Travelzoo (TZOO) is an internet media and travel search site. Currently trading at $29.27 with a 52-week range of $20.68 - $103.80. Current P/E ratio is 24.2 and forward P/E is 16.4. The stock has been hammered in the past few months, after the company and some of its officers and directors were sued for violations of the Securities Exchange Act of 1934. The allegations are that between April and July 2011, the company misled investors by failing to disclose some adverse facts about its performance, and that some serious illegal insider trading took place. A staggering 5.28 million shares of TZOO are being held short, or over 32% of all shares outstanding.
Now, I can't think of too many things that are worse than shareholders not trusting the management. The stock has recovered somewhat from the 52-week low it set a couple of weeks ago. However, the pending lawsuits, the high short ratio, and the recent upgrade from Jefferies to "Buy" almost guarantee that the price will be seesawing wildly for months to come, as nobody really has any clue what the stock is worth.
Tesla Motors Inc. (TSLA) manufactures electric vehicles and related components. The current price is $27.94, with a 52-week range of $20.00 - $36.42. The stock has, in fact, never been profitable, and the latest quarter has been particularly blood-red. Shorts are all over this one like bees to honey, with 21.2 million shares held short or over 20% of outstanding shares. Yes, most all of us want to see green technology take off and continue to enjoy government subsidies. But there is just too much uncertainty in the industry, and unless you have a crystal ball in your lap, you cannot claim that TSLA will ever be profitable.
Trina Solar (TSL) is trading at $7.20, and its 52-week range is $5.28 - $31.89. TSL has earnings projections of about $1.86 for 2012. The company has performed fairly well given the current conditions, and has remained profitable so far this year. It has a forward P/E ratio of 3.9 and it is trading well below book value.
The stock is as volatile as it gets. Just on Friday, Oct. 7, the price was down 24% on absolutely no news, then up 10% the next day, and so on. As I previously wrote, TSL is near the top of the list of most shorted solars, which I'm sure is the main driver behind its wild price volatility. But this is no Solyndra -- Trina will not go out of business, which cannot be said for some of its competitors.

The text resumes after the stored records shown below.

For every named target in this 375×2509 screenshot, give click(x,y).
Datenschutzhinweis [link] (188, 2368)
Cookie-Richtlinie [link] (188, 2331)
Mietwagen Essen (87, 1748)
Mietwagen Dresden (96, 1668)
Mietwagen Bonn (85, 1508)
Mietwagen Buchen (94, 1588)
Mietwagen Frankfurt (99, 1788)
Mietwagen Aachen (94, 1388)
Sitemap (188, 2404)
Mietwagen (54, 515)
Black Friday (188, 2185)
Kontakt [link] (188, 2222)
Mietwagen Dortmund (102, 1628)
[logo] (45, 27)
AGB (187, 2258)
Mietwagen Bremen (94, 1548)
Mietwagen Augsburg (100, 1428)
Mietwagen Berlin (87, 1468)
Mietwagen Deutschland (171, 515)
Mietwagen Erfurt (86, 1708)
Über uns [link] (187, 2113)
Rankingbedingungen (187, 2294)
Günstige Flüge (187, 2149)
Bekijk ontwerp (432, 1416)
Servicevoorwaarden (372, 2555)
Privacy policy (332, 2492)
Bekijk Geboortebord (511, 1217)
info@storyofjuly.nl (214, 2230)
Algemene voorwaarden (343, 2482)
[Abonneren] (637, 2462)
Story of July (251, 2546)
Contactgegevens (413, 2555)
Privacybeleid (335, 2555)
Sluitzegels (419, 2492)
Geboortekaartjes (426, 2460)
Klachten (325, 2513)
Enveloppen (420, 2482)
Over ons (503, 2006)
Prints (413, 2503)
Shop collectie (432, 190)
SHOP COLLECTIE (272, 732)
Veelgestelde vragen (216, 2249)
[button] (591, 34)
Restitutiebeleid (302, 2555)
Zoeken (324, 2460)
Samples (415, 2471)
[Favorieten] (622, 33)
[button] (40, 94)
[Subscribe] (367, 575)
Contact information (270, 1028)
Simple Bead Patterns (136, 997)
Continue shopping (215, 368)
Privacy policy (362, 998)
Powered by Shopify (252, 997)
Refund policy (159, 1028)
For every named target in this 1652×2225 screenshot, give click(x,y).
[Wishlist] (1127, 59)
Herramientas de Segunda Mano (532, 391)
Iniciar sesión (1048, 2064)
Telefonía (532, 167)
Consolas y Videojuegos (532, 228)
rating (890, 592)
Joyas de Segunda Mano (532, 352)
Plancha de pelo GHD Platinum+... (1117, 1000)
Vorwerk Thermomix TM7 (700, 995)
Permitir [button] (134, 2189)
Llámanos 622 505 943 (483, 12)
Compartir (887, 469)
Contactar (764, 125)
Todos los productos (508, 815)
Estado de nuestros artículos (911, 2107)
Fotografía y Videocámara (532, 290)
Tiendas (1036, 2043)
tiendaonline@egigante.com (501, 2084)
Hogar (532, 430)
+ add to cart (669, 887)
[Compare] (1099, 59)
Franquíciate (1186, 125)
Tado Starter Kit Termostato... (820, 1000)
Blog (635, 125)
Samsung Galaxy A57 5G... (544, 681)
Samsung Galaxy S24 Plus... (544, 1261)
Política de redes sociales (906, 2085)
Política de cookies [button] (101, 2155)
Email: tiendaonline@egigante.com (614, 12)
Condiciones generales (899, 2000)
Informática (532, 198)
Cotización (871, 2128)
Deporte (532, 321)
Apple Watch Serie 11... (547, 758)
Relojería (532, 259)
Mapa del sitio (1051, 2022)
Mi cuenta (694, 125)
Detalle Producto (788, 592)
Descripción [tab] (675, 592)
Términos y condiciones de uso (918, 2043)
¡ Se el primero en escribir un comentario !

Genco Shipping (GNK) is trading at $9.29, with a 52-week range of $4.15 to $18.08. The 52-week low set in August 2011 also happens to be an all-time low. However, last Friday the price was up 7.4% which is becoming quite a routine daily movement on a percentage basis. It is true that Baltic Dry Index (BDI) shipping rates have plummeted since 2008, along with revenues, profit margins and stock prices. But now that the BDI is going up again, Genco's price has started to spike up and then down (but mostly up). The problem here is that the fears regarding the rift between China and the US, the financial woes in Europe, the continuing glut of ships and the low dry-bulk charter rates are still present. Genco may be trading below liquidation value currently, but don't expect that investors will behave rationally if BDI starts falling again.
Youku.com (YOKU) is a Chinese internet television company; its internet television platform enables consumers to search, view and share video content quickly and easily across multiple devices. The stock price has been all over the chart, ranging from $13.76 to $70 in the past year. Much like Tesla, Youku has just not found the way to profitability and remains a very speculative play. While China has indeed shown a dramatic increase in the number of its online users, and its online popualtion is already the world's largest, that growth may easily be stifled by possible new regulation from the Chinese government.